Stored data:
+--

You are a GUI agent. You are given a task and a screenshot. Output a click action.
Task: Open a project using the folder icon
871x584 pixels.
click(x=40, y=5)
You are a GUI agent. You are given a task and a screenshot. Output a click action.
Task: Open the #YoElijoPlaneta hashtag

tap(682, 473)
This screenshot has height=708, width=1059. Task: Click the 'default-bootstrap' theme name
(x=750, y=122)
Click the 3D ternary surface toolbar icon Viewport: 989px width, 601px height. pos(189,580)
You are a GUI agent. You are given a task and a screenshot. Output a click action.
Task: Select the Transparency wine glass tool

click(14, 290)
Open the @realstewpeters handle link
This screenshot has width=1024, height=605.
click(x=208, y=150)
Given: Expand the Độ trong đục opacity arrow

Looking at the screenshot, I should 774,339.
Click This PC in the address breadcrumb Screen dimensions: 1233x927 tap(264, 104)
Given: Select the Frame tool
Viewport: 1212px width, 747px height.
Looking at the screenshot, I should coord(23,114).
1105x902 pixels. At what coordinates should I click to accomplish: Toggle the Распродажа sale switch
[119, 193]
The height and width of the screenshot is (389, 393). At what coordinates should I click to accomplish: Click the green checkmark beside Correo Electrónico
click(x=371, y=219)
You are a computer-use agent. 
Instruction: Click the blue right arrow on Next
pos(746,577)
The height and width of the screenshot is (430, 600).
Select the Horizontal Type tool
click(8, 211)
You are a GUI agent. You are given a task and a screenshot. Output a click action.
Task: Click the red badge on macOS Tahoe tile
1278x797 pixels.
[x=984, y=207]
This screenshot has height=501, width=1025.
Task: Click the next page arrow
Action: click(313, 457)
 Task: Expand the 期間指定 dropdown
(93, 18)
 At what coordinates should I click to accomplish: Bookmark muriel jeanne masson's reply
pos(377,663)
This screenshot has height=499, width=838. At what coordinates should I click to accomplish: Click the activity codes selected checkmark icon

+--

→ EXERCISE INSTRUCTIONS
Go through the records and set each one down again, unchanged.

→ TASK OUTPUT
You are a GUI agent. You are given a task and a screenshot. Output a click action.
Task: Open a project using the folder icon
871x584 pixels.
click(x=40, y=5)
You are a GUI agent. You are given a task and a screenshot. Output a click action.
Task: Open the #YoElijoPlaneta hashtag

tap(682, 473)
This screenshot has height=708, width=1059. Task: Click the 'default-bootstrap' theme name
(x=750, y=122)
Click the 3D ternary surface toolbar icon Viewport: 989px width, 601px height. pos(189,580)
You are a GUI agent. You are given a task and a screenshot. Output a click action.
Task: Select the Transparency wine glass tool

click(14, 290)
Open the @realstewpeters handle link
This screenshot has width=1024, height=605.
click(x=208, y=150)
Given: Expand the Độ trong đục opacity arrow

Looking at the screenshot, I should 774,339.
Click This PC in the address breadcrumb Screen dimensions: 1233x927 tap(264, 104)
Given: Select the Frame tool
Viewport: 1212px width, 747px height.
Looking at the screenshot, I should coord(23,114).
1105x902 pixels. At what coordinates should I click to accomplish: Toggle the Распродажа sale switch
[119, 193]
The height and width of the screenshot is (389, 393). At what coordinates should I click to accomplish: Click the green checkmark beside Correo Electrónico
click(x=371, y=219)
You are a computer-use agent. 
Instruction: Click the blue right arrow on Next
pos(746,577)
The height and width of the screenshot is (430, 600).
Select the Horizontal Type tool
click(8, 211)
You are a GUI agent. You are given a task and a screenshot. Output a click action.
Task: Click the red badge on macOS Tahoe tile
1278x797 pixels.
[x=984, y=207]
This screenshot has height=501, width=1025.
Task: Click the next page arrow
Action: click(313, 457)
 Task: Expand the 期間指定 dropdown
(93, 18)
 At what coordinates should I click to accomplish: Bookmark muriel jeanne masson's reply
pos(377,663)
This screenshot has height=499, width=838. At what coordinates should I click to accomplish: Click the activity codes selected checkmark icon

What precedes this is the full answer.